Data Loading Pipeline¶

The ml4ir data loading pipeline is built on top of the tensorflow recommended data format called TFRecords. TFRecords is built using protocol buffers, which is a cross-language cross-platform serialization format for structured data. This makes it the best data format for search based applications like ranking, classification, etc.

There are two types of TFRecord messages provided - Example and SequenceExample.

The first one that you see on the left is called Example. Here, we are using it to store sample query classification data. Each Example TFRecord message contains the features for a single query as key-value pairs. So the query text, domain name and previous products for a given query are stored in one single structure along with the product group, which is the classification label. We can build and store a TFRecordDataset as a collection of such Example messages.

The second type of protobuf message supported by TFRecords is called SequenceExample. SequenceExample contains two sub-types of features called as Context features and Sequence features (or feature lists). We use this to store data for models like Learning to Rank. We use context features to store features that are common across the query such as query text, domain name, user ID. Similar to Example, this is stored in one single sub-structure as key value pairs. Next we have the sequence features, which we use to store values for each feature as an ordered sequence corresponding to the documents. Here, we can see the features that are unique to each document such as popularity score, page views, record text.
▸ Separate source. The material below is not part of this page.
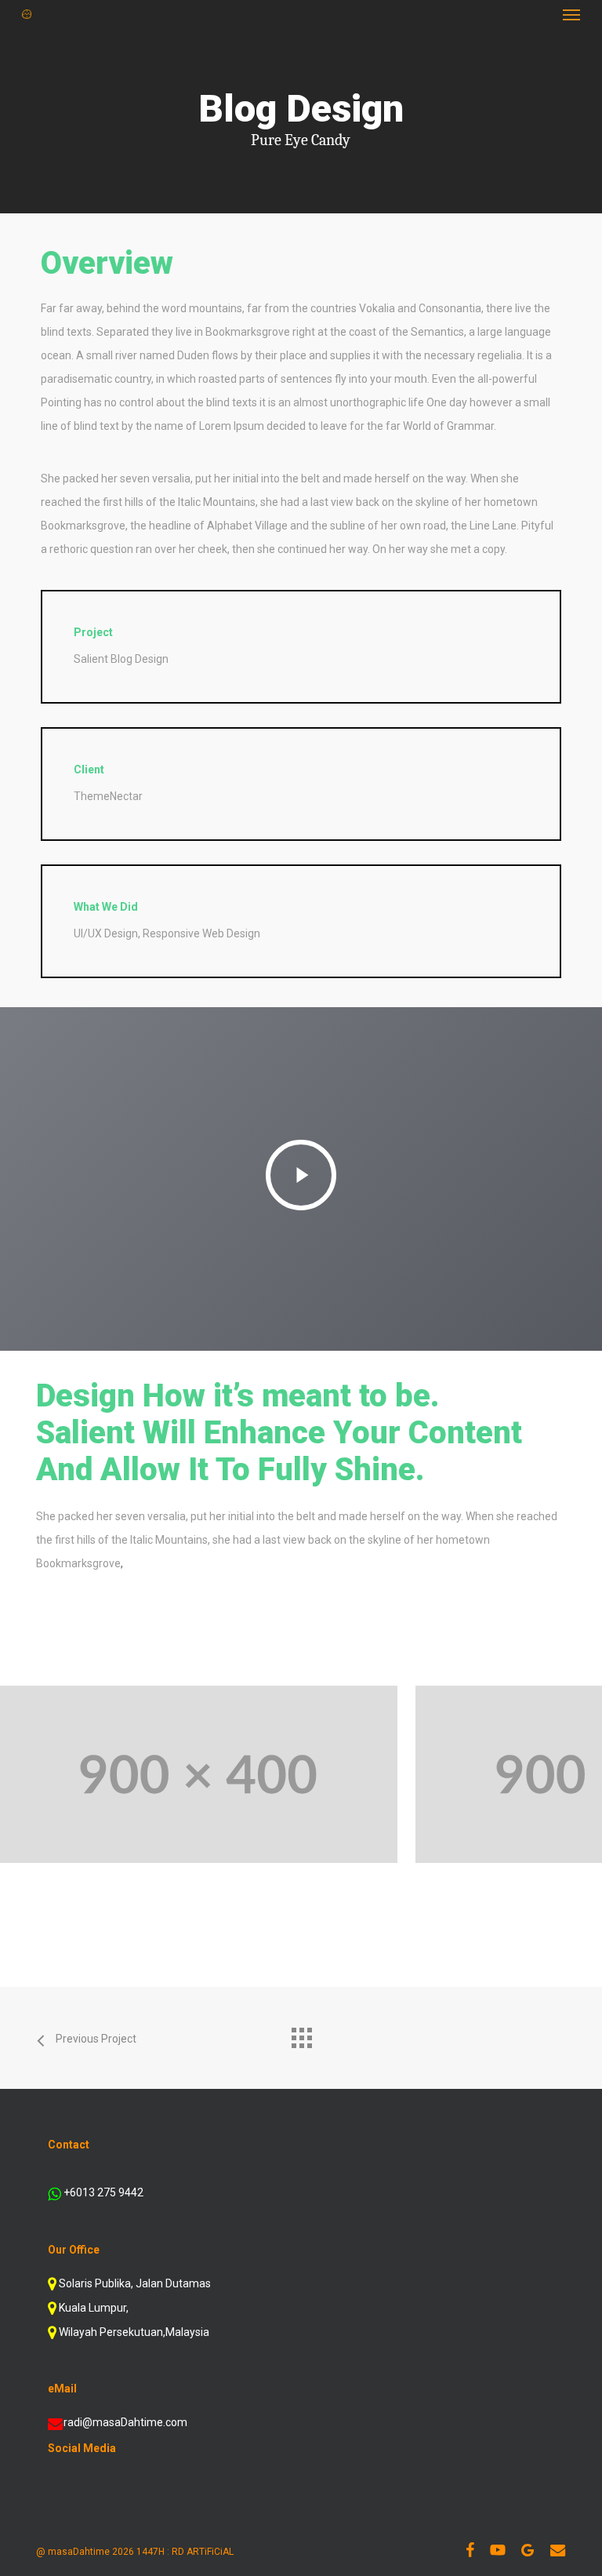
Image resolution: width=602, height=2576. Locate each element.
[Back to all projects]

Finally, since the click label is also defined at a document level, we store that as a sequence feature as well.

Storing the Ranking data this way helps us achieve two things:

Firstly, we now have a compact structured representation of data for ranking without redundant information as the query level features are stored only once per query as context features
Secondly and more importantly, we now have a single object that contains all the query-document features for a given query. This means that we have all the information needed to learn complex ranking functions and define listwise losses for a given query without the need for any in-graph or preprocessing groupby operations.
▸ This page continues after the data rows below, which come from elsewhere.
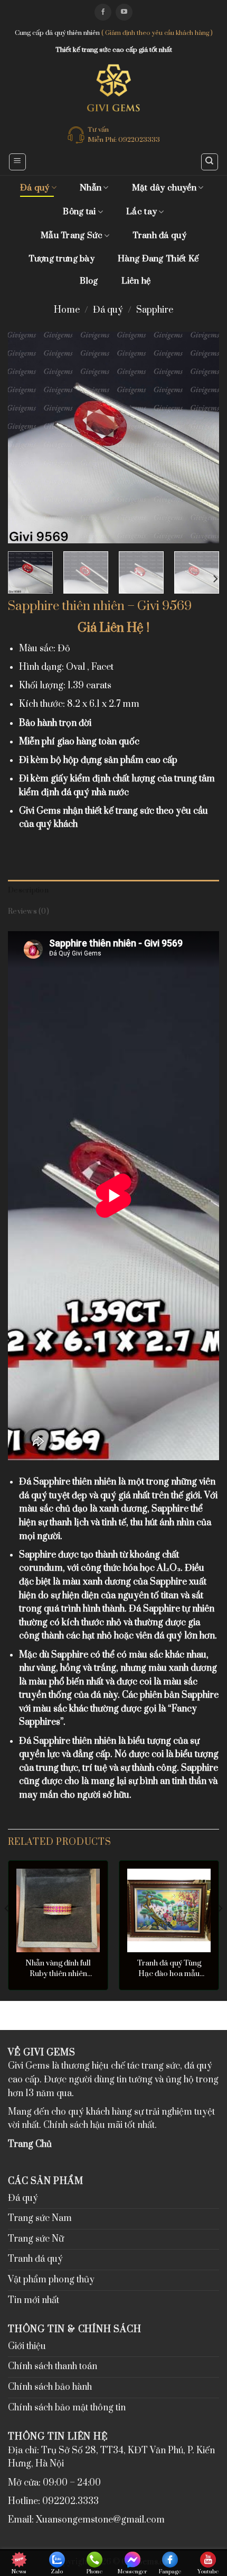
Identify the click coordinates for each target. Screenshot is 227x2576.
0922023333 (139, 139)
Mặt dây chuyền (164, 188)
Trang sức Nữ (36, 2239)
This allows the storage to be efficient and training process to be fast.

The TFRecord data pipeline on ml4ir is configured out of the box for optimized data loading and preprocessing. The batches are lazy loaded and optimized by prefetching into memory for faster model training at scale. The serialized TFRecord messages are parsed and features are extracted based on the configuration specified in the FeatureConfig. ml4ir additionally applies preprocessing functions to the extracted features before feeding them as input into the model.